-- WHAT YOU ARE ASKED TO DO --
Copy out, from the data, each line containing the string "will".
-------
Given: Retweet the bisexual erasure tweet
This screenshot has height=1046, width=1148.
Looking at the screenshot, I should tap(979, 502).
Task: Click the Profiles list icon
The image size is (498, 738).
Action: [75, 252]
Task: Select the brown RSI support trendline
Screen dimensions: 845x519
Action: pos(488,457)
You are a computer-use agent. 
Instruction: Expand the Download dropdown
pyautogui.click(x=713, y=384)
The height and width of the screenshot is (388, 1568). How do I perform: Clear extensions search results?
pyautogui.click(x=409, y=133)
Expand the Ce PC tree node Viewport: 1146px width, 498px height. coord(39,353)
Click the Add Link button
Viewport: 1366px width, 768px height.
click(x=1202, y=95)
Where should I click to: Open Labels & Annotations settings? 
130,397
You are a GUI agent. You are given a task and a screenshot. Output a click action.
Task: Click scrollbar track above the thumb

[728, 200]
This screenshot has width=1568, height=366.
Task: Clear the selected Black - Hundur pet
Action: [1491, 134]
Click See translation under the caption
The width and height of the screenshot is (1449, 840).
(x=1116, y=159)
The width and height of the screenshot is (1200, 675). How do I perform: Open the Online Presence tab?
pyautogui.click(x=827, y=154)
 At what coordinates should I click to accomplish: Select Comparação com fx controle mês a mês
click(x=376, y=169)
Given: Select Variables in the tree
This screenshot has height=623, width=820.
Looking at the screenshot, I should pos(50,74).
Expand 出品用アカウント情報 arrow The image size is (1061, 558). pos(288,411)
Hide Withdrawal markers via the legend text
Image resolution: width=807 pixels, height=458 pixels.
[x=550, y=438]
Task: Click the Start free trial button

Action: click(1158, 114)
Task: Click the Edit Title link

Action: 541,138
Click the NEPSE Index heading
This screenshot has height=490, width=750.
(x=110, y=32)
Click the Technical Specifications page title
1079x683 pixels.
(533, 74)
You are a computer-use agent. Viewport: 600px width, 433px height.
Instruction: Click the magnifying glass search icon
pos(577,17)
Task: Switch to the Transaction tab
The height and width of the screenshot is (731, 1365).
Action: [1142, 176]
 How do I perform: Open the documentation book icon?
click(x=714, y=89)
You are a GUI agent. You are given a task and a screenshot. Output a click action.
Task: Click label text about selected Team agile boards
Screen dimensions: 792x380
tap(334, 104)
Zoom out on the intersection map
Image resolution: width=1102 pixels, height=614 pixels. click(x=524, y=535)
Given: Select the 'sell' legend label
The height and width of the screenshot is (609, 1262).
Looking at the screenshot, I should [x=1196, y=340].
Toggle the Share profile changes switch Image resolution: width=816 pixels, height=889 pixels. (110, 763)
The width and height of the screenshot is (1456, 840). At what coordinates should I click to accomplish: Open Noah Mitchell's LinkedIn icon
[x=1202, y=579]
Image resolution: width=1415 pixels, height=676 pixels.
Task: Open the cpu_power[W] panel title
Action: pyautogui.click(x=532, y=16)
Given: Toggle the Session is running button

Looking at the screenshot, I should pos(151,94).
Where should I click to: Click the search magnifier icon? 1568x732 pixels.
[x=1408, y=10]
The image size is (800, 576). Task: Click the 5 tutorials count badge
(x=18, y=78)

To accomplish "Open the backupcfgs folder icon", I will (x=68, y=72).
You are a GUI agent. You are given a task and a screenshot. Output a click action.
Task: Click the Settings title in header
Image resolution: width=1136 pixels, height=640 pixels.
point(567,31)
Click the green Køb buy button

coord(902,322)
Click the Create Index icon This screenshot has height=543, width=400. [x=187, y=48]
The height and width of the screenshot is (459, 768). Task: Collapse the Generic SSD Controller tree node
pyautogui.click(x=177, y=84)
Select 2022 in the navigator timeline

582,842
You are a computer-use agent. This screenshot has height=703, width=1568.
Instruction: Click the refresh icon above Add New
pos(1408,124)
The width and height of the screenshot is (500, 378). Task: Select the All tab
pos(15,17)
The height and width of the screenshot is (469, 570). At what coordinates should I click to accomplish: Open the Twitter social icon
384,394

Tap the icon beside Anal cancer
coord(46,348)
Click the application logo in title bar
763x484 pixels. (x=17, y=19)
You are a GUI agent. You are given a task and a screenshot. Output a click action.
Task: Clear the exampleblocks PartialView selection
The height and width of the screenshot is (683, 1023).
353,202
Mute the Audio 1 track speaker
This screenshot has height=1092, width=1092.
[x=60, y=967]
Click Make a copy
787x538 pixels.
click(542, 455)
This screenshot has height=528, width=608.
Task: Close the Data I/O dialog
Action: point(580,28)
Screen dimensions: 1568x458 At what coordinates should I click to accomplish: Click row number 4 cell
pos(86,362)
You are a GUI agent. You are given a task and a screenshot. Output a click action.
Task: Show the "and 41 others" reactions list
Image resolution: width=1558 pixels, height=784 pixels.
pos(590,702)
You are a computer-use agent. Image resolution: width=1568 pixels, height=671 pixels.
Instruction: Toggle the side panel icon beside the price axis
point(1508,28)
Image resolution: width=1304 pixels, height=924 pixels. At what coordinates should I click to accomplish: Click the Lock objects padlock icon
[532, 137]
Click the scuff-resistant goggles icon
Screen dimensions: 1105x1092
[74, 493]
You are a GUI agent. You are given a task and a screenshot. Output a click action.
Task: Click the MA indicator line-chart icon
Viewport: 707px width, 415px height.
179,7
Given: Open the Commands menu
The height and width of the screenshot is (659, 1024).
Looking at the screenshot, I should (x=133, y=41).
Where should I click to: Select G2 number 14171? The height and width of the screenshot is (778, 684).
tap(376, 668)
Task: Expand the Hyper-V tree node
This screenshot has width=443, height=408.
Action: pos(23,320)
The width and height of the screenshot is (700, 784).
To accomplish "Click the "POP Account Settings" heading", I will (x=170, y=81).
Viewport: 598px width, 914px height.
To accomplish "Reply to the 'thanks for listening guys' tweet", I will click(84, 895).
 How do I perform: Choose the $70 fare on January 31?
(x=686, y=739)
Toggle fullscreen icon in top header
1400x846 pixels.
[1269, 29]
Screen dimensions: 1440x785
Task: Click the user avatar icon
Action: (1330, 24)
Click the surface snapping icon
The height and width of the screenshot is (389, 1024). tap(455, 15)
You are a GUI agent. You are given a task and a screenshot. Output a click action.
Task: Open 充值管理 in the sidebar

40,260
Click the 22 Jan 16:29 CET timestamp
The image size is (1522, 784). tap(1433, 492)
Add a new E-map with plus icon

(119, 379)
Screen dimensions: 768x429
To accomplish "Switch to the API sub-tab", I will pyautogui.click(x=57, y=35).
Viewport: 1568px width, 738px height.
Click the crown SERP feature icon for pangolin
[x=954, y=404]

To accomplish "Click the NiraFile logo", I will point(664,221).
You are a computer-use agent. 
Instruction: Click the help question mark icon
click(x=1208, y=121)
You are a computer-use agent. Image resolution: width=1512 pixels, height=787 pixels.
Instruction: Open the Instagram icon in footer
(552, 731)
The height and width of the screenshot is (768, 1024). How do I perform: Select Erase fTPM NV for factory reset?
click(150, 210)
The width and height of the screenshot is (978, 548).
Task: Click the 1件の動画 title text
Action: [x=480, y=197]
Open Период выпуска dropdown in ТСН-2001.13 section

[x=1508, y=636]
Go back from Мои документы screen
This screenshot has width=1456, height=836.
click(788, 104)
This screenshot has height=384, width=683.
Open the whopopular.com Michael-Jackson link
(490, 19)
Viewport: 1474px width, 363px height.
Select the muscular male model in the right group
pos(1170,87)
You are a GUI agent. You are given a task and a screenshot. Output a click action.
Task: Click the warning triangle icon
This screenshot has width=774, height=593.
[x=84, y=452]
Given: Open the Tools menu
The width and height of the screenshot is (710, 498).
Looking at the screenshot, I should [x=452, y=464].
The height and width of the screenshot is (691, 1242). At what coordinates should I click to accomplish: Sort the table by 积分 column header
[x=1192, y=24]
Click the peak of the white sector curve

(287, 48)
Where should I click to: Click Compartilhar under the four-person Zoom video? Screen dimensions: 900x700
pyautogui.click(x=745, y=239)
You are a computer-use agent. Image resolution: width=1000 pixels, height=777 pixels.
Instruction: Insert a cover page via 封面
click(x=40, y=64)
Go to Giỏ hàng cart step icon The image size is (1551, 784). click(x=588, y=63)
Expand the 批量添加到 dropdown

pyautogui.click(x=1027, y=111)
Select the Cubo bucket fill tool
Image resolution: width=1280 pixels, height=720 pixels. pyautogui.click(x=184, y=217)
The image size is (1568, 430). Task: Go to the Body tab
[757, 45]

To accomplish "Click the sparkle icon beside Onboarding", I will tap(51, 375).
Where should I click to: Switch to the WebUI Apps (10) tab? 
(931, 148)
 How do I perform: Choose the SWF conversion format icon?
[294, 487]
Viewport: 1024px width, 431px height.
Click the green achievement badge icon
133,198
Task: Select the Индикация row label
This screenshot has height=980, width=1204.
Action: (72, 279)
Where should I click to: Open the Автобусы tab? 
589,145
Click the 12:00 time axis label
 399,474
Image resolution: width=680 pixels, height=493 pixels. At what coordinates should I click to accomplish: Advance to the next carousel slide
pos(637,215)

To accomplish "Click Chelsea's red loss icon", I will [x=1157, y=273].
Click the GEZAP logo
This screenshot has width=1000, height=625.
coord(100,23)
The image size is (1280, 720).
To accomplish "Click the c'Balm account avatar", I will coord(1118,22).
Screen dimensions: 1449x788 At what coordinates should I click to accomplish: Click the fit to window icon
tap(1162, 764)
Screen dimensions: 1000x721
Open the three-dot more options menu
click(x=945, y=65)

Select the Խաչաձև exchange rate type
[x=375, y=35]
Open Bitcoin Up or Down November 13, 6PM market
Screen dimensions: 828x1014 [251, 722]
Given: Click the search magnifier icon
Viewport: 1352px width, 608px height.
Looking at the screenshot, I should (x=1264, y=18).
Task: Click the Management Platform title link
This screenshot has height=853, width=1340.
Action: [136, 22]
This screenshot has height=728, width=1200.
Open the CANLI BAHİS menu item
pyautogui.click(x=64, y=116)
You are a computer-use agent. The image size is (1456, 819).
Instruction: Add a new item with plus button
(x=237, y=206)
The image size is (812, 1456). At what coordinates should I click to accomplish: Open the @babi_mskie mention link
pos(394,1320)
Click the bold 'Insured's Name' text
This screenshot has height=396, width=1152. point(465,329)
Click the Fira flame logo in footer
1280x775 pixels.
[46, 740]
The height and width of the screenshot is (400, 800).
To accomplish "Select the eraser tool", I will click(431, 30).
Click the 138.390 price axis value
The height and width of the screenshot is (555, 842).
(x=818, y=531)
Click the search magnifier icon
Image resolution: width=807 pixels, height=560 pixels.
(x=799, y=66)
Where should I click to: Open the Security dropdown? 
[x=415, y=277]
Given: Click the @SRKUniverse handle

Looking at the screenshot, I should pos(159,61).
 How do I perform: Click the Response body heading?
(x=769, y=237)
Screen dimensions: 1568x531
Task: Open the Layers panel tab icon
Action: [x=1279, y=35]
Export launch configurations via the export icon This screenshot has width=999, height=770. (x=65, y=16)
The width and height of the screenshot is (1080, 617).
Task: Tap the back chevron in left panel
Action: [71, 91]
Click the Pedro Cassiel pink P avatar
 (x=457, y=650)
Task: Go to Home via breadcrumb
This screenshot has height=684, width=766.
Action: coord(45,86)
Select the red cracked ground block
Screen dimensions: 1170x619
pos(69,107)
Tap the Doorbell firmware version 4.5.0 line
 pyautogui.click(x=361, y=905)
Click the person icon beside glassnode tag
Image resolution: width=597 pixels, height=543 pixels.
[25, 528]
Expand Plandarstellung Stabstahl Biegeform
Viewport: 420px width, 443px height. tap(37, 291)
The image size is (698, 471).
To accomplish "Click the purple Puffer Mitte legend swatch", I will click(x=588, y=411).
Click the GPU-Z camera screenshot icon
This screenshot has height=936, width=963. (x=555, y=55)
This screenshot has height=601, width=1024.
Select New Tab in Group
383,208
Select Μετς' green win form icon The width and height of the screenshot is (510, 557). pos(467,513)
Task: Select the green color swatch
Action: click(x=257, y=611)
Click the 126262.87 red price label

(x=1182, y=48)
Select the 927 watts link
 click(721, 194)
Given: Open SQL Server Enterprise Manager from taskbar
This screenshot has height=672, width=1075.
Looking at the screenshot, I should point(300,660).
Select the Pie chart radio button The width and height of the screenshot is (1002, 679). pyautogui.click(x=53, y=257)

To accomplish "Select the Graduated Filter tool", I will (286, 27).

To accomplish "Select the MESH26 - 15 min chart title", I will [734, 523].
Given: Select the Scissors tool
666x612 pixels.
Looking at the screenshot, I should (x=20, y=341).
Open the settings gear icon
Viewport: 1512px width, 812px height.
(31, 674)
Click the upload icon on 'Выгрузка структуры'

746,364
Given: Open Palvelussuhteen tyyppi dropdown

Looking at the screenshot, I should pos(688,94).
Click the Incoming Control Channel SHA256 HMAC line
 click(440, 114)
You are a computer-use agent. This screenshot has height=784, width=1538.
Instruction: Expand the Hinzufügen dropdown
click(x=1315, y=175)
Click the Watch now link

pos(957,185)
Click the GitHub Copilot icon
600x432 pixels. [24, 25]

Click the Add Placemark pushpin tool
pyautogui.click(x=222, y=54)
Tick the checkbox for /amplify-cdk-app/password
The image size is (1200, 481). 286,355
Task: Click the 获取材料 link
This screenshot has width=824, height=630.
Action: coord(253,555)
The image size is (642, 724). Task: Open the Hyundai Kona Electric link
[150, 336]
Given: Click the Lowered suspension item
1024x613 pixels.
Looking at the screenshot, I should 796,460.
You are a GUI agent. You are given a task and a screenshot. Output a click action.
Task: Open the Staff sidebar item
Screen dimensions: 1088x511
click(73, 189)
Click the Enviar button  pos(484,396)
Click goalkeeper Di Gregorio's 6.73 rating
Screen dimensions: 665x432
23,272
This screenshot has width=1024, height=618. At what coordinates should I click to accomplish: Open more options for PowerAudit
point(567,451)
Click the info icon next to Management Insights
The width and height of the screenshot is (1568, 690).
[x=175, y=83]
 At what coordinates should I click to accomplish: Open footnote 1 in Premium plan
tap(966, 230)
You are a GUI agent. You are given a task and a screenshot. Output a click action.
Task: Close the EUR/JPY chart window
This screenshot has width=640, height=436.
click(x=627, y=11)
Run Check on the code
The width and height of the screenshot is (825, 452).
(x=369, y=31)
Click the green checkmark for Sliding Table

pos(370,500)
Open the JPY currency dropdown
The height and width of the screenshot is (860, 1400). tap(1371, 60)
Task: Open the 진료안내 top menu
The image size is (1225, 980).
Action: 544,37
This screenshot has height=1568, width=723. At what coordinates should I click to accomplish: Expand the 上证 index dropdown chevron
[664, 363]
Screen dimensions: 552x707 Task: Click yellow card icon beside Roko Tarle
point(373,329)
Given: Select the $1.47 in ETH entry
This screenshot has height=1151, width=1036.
-------
-- EXERCISE RESULT --
To accomplish "Open the backupcfgs folder icon", I will (x=68, y=72).
To accomplish "Click the "POP Account Settings" heading", I will (x=170, y=81).
To accomplish "Reply to the 'thanks for listening guys' tweet", I will click(84, 895).
To accomplish "Switch to the API sub-tab", I will pyautogui.click(x=57, y=35).
To accomplish "Click the NiraFile logo", I will point(664,221).
To accomplish "Click the sparkle icon beside Onboarding", I will tap(51, 375).
To accomplish "Click Chelsea's red loss icon", I will [x=1157, y=273].
To accomplish "Click the c'Balm account avatar", I will coord(1118,22).
To accomplish "Select the eraser tool", I will click(431, 30).
To accomplish "Click the purple Puffer Mitte legend swatch", I will click(x=588, y=411).
To accomplish "Select the Graduated Filter tool", I will (286, 27).
To accomplish "Select the MESH26 - 15 min chart title", I will [734, 523].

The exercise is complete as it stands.